Römisch Wohnen am Kastell

Die Bebauung der Lagerdörfer von Kastellen wie Arnsburg und Inheiden unterscheidet sich auf den ersten Blick kaum von modernen Reihenhaussiedlungen: Wohnhäuser standen entlang der Straßen dicht nebeneinander.

Es waren zunächst Fachwerkhäuser mit Dächern aus Holzschindeln oder Reet. Erst im 3. Jahrhundert erbaute man sie zumindest teilweise aus Stein, erhielten sie eine Dachbedeckung mit Schieferplatten. Ziegel und Fensterglas wurden vor allem bei öffentlichen Gebäuden wie den Bädern verwendet.

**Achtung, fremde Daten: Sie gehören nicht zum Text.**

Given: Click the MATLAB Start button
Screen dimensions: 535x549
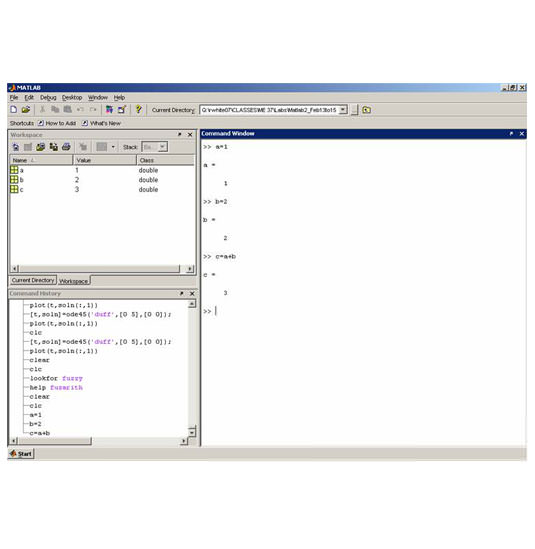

Von der Innenausstattung der Häuser wissen wir wenig. Ihre Wände waren weiß verputzt - wer es sich leisten konnte, ließ Wandmalereien anfertigen. Von dem überwiegend aus Holz gefertigten Mobiliar ist kaum etwas erhalten. Bei Ausgrabungen findet man noch Metallbeschläge von Möbeln und Kisten sowie Teile des Hausrats. Öllampen durften dabei nicht fehlen – ohne sie hätten die Bewohner große Teile des Tages im Dunkeln gesessen!